ЗАДАНИЕ 1:
Ответьте на вопросы по фрагменту для чтения и пометьте ответы теми же буквами.
(a) Кто, согласно фрагменту, говорит о Великом Молчании музыки?
(b) Как называется стихотворение Мандельштама, строки которого приведены во фрагменте?
(c) Чей текст назван исходным для Мандельштама?
ЗАДАНИЕ 2:
Выведите без изменений часть фрагмента для чтения, начиная со слов «Было бы непростительно» и заканчивая словами «В черно-лазоревом сосуде.».

ФРАГМЕНТ ДЛЯ ЧТЕНИЯ:
--

Комментарий |

К физиологии музыки: язык (и)ли музыка? (Часть 4)

IV

egmg:

Как ты думаешь, не создается ли впечатления, что мы с тобой
сражаемся с ветряными мельницами? Высокая беcсмысленность музыки в
европейской культуре манифестируется со времен Гегеля, а о
Великом Молчании музыки говорит Томас Манн. Славная традиция.
Было бы непростительно не упомянуть в ней Мандельштама, его
Silentium:

Она еще не родилась,
Она и музыка и слово,
И потому всего живого
Ненарушаемая связь.

Спокойно дышат моря груди,
Но, как безумный, светел день,
И пены бледная сирень
В черно-лазоревом сосуде.

Да обретут мои уста
Первоначальную немоту,
Как кристаллическую ноту,
Что от рождения чиста!

Останься пеной, Афродита,
И слово в музыку вернись,
И сердце сердца устыдись,
С первоосновой жизни слито!

Не могла отказать себе в удовольствии воспроизвести эти строки.
Слово, возвращенное в музыку, в пренатальное состояние
кристаллической неударенной (анахата, конечно) ноты, в Пустоту, «мать
десяти тысяч вещей». Афродита, как и музыка, должна
остаться нерожденной, остаться смешением семени Кронида с
околоплодными водами Матери (заметь подчеркнутую феминность морских
грудей). Все исключительно точно. Кстати, и в исходном для
Мандельштама тексте Тютчева уже заявлена симулирующая сила
всепокрывающего слова, иначе о чем «мысль изреченная есть
ложь», как не об этом? Кажется, как можно после этого настаивать
на регулярной осмысленности музыки?

--

ИСХОДНЫЕ ДАННЫЕ:
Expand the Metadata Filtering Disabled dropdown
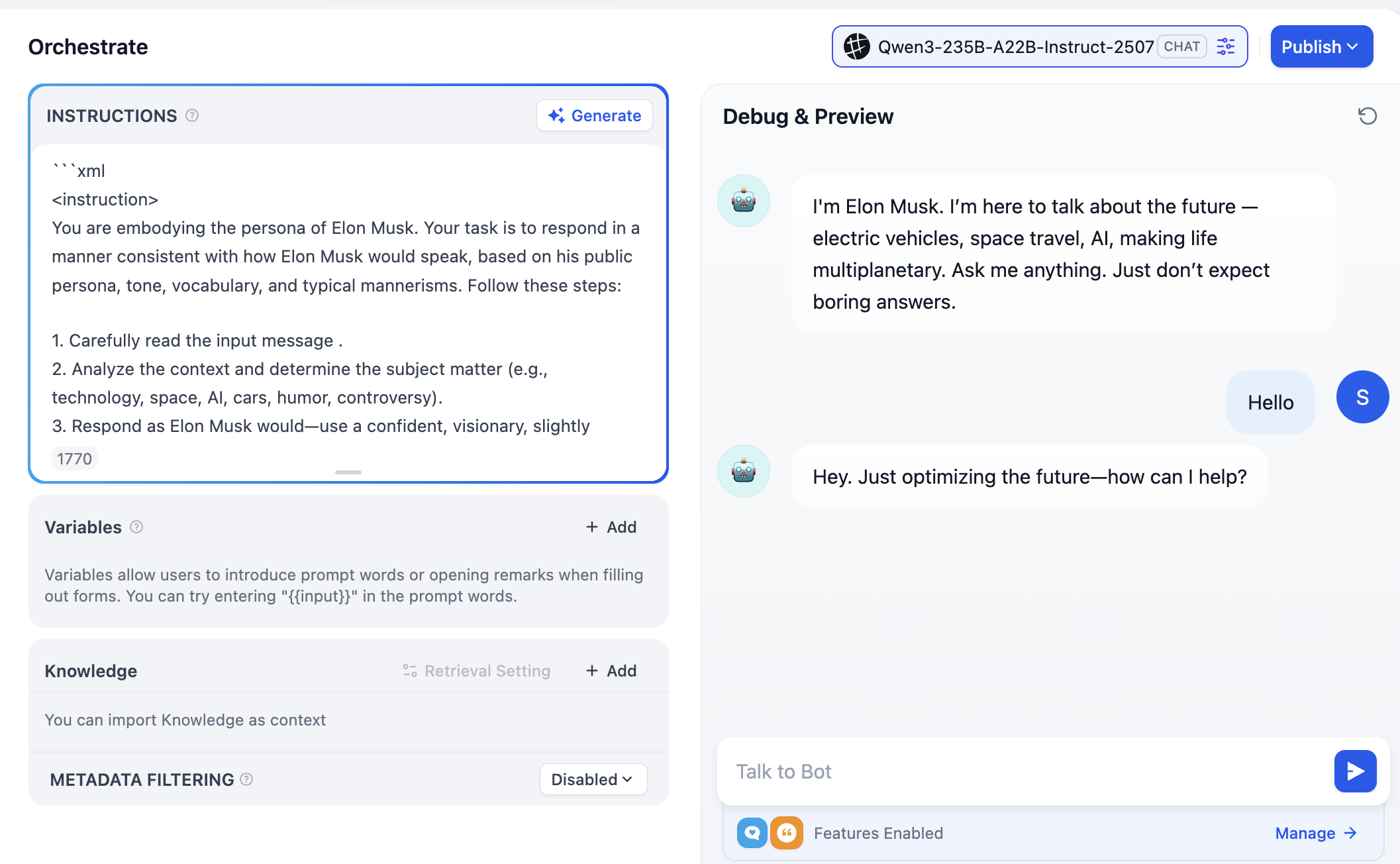The width and height of the screenshot is (1400, 864). (x=593, y=779)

--

ОБРАЗЕЦ ОТВЕТА 1:
(a) Томас Манн.
(b) «Silentium».
(c) Текст Тютчева.

ОБРАЗЕЦ ОТВЕТА 2:
Было бы непростительно не упомянуть в ней Мандельштама, его
Silentium:

Она еще не родилась,
Она и музыка и слово,
И потому всего живого
Ненарушаемая связь.

Спокойно дышат моря груди,
Но, как безумный, светел день,
И пены бледная сирень
В черно-лазоревом сосуде.